Indieflix.com
- Company type: Private
- Industry: Film distribution
- Founded: 2005
- Headquarters: Seattle, United States
- Number of locations: 1
- Area served: Worldwide
- Key people: Scilla Andreen, Paul Pigott
- Services: Film distribution, film promotion, streaming services, documentary production
- Revenue: Private
- Number of employees: 15
- Website: https://www.indieflix.com/

= Indieflix =

American entertainment company

IndieFlix Group, Inc is an American entertainment company. Its streaming service is available on Amazon Fire TV, Roku, Apple TV, Xbox consoles, and internet connected devices including smart phones, smart TVs, and tablets.

== History ==
Indieflix was founded in 2005 by filmmakers Scilla Andreen and Gian Carlo Scandiuzzi, but is run solely by CEO Scilla Andreen. The company specializes in promoting independent film by providing online streaming platforms with filmmaker content. Indieflix offers an online streaming subscription for an annual price of $50 or $5 per month; additionally, library patrons may access to IndieFlix via their library, at no charge. As of June 2014, Indieflix has over 8,000 titles that include features, shorts, and documentaries, and is available in over 85 countries.

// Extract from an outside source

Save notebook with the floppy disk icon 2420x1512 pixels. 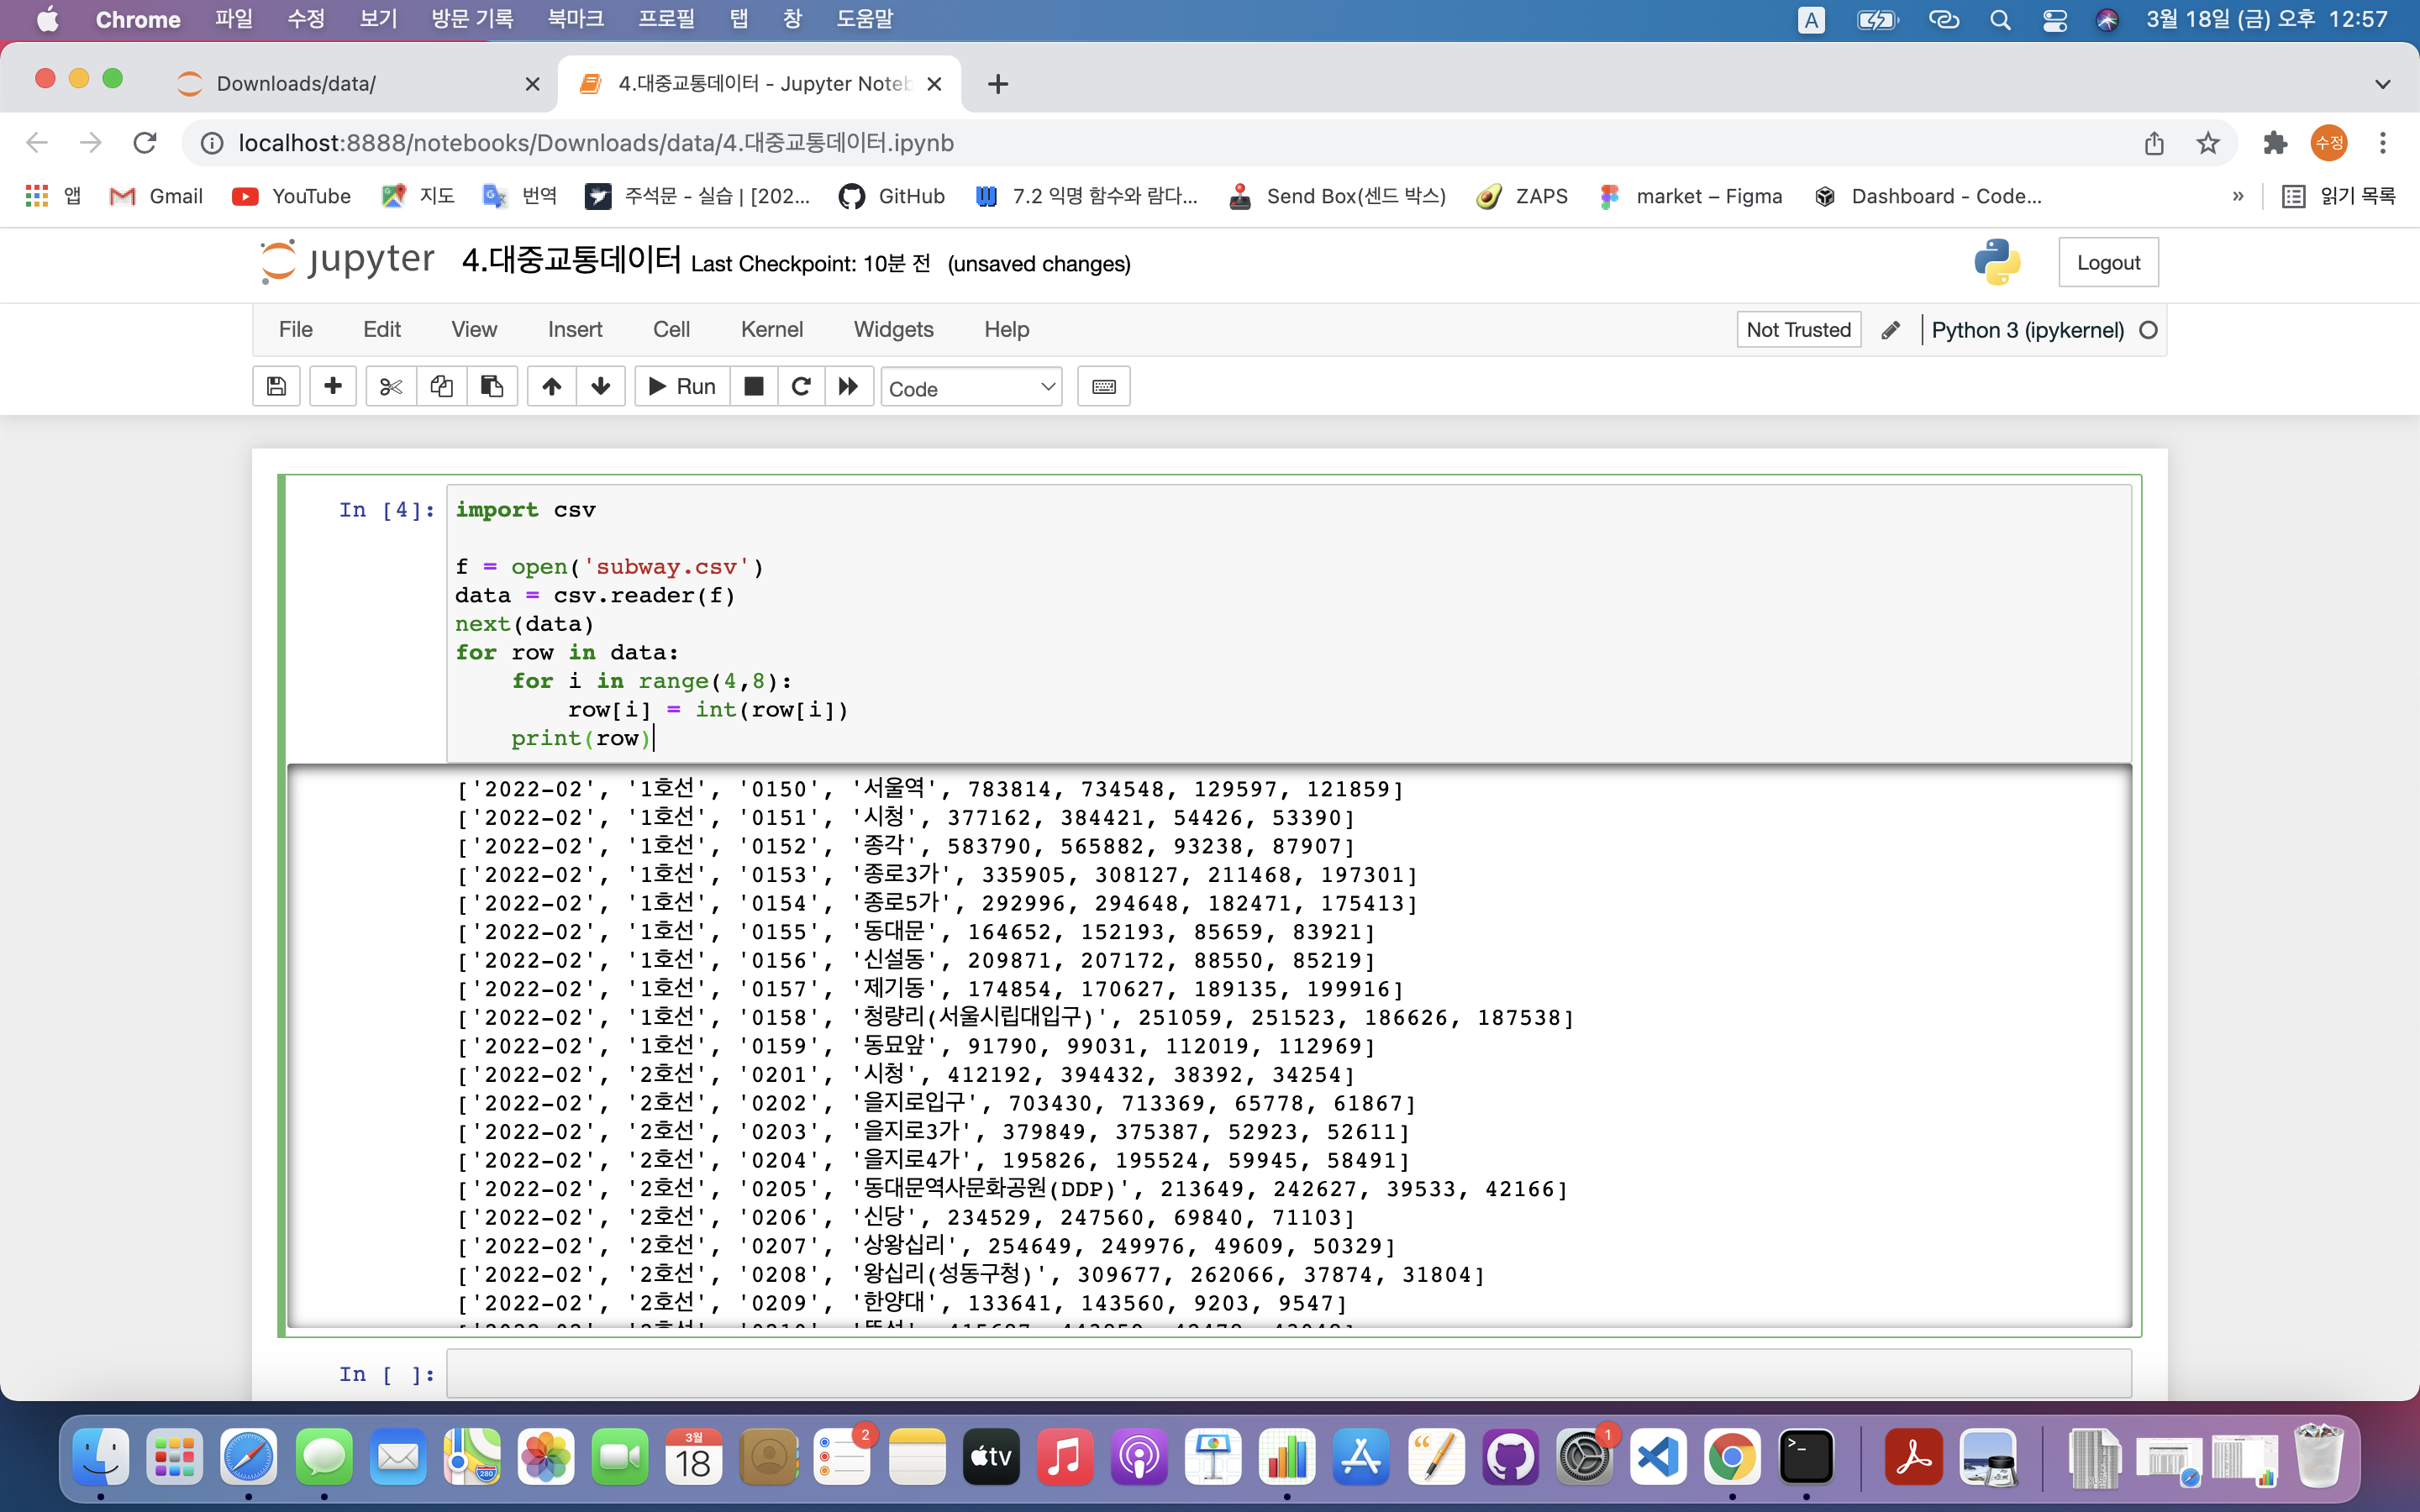tap(277, 387)
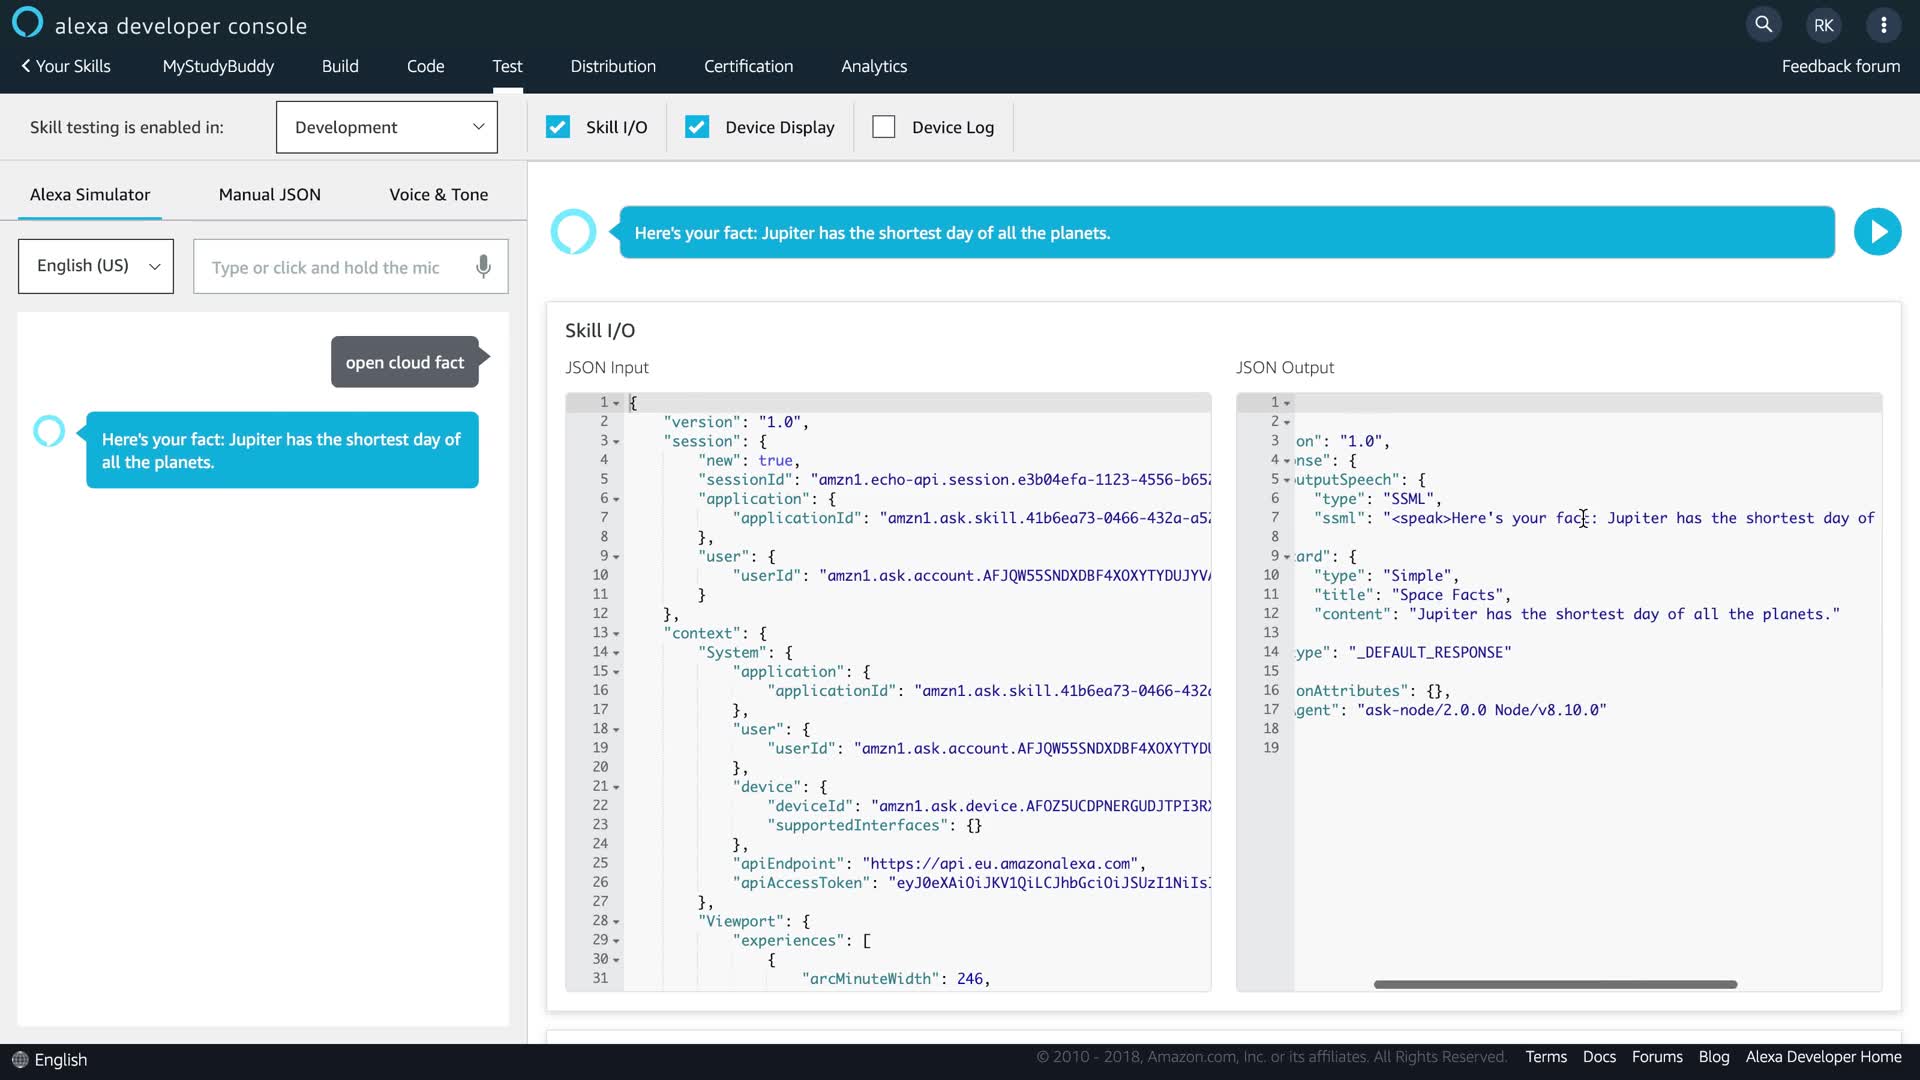Collapse the session object on line 3

(x=616, y=442)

Indieflix has created and implemented an artist payment model called the RPM (Royalty Pool Minutes). The RPM model pays filmmakers for every minute watched of their content.

== IndieFlix Distribution Lab ==
IndieFlix created the Distribution Lab in 2013. IndieFlix works with schools and communities to schedule screenings of films. Some of the films released through the Distribution Lab include Living on One Dollar, Finding Kind, and The Empowerment Project.